Выйдя из-под ареста, я усиленно предался занятиям по службе, во время которых 15 мая на вольтижировке упал с лошади и повредил колено, уже испорченное когда-то в Школе. Пришлось улечься в кровать и подвергнуться освидетельствованию комиссии, которая пришла к заключению послать… на излечение меня на одесские лиманы и выдало перевязочное свидетельство, первое, но, увы, далеко не последнее в моей жизни. Видя, что я к этому свидетельству отнёсся с явной небрежностью, старший врач внушительно объяснил, что перевязочное свидетельство имеет большое значение при пенсии и отставке. Пенсия, отставка – эти слова могли вызвать только презрительную улыбку у человека, недавно отметившего совершеннолетие и который только начинал службу.
С костылём под мышкой и с обидой и огорчением на сердце провожал я свой бывший четвёртый маршевый эскадрон, уходивший через неделю на войну. Как в насмешку, во время прощального смотра командиром полка он выстроился как раз перед окнами моей квартиры. Денщик Иван, который имел музыкальный слух ещё хуже моего, поставил граммофон на подоконник и в открытое окно завёл пластинку полкового марша Стародубовского полка. Сыграв марш раз пять, он уже по собственной инициативе поставил уходящим похоронный марш. Обруганный «болваном», он очень удивился:
− Что ж вы обижаетесь, ваше высокоблагородие… Всё одно музыка.
Вахмистр Лисун по случаю ухода на фронт напился свыше всякого воображения и икал на всю площадь во время речи полковника. Рассерженный полковник отправил его прямо со смотра под арест, лишив должности вахмистра. Чтобы не нарушать дальнейшего хода торжества, осиротевшего коня Лисуна завели ко мне во двор, он весь благоухал самогонкой.
По случаю Троицына дня и двух дней праздника ездили весёлой компанией «освежиться» в Кременчуг. На этот предмет долгой практикой был выработан особый способ действий. Компания, решившая ехать покутить, вносила в общую кассу заранее обусловленную сумму на пропитание души, которая вручалась «полковому жиду». Каплан с момента выезда из Новогеоргиевска и до возвращения в оный был обязан платить по всем счетам. Эта должность добровольного кассира приносила нашему иудею хороший гешефт, он был готов в любой момент бросить все свои дела и ехать с офицерами в Кременчуг. С парохода мы обыкновенно отправлялись в кафе-шантан, в котором опытный в этого рода делах оркестр встречал нас полковыми маршами. Два дня мы без перерыва кружились по разным весёлым местам и до утра ужинали в каких-то садах. На рассвете однажды мы оказались с корнетом Турчановичем около тира и в полчаса расстреляли все мишени и бутылки, что вызвало в окружавшей нас публике патриотический восторг и овацию.
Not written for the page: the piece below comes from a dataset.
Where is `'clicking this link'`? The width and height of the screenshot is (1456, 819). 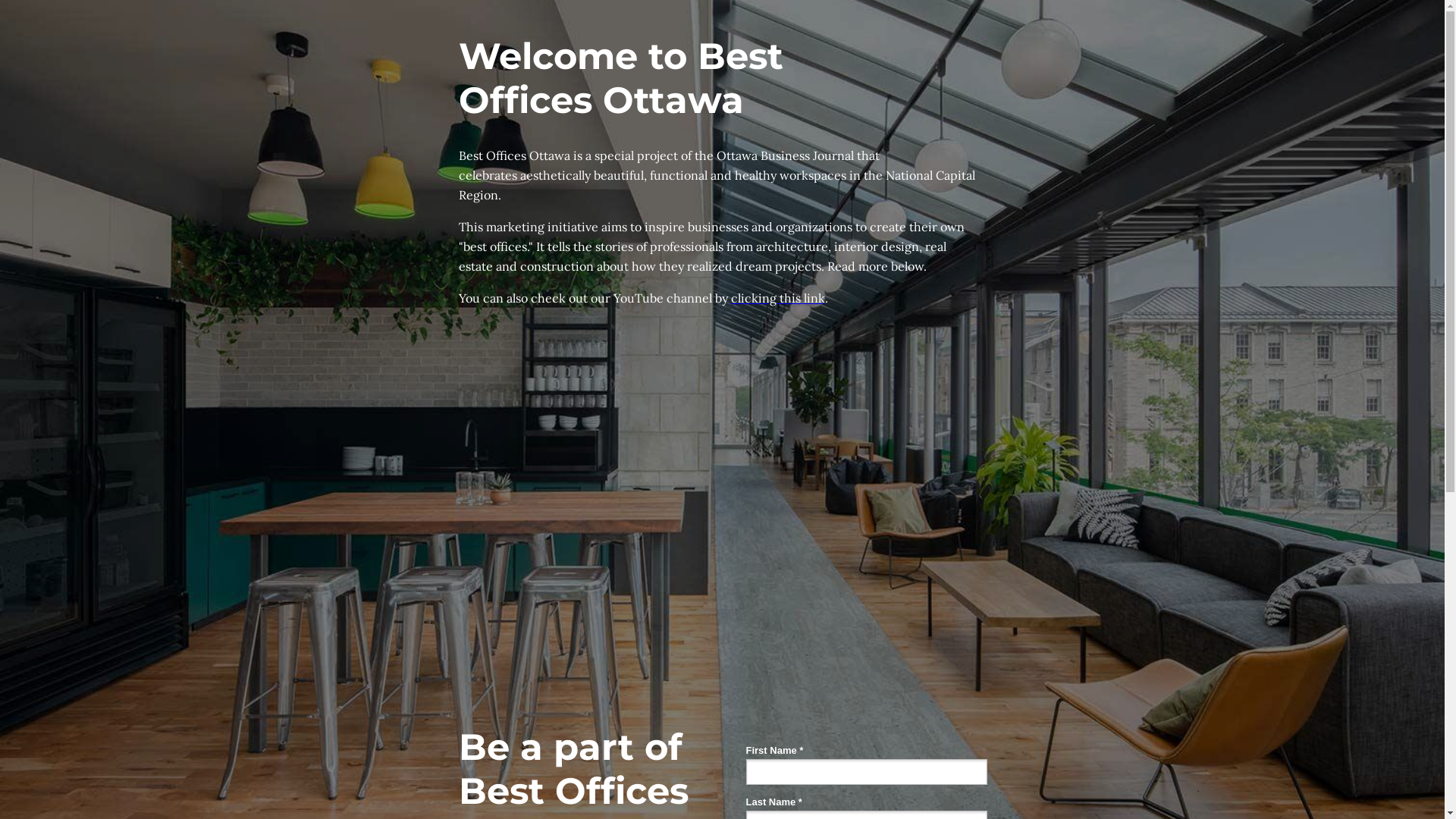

В середине июня мои мучения в запасном эскадроне совершенно неожиданно окончились. Из канцелярии полка мне была доставлена «служебная записка», в которой значилось о переводе прапорщика Маркова в 5-й маршевый эскадрон. Новая часть стояла в предместье Новогеоргиевска, в так называемом Закаменье. Пришлось по этому случаю расстаться с гостеприимными хозяевами-старичками, так как нужно было жить в расположении эскадрона. Новая квартира – белая украинская хатка из двух горниц, – оказалась очень удобной. Тут же во дворе помещались солдаты и кони.
С наступлением весны, когда весь городок превратился из-за обилия зелени в сплошной цветущий сад, мы все на ночь переселились с походными кроватями на свежий воздух. Густой сад сирени и вишни был и на новой квартире весь в цвету, словно облитый молоком. В этом душистом цветочном царстве прекрасно спалось.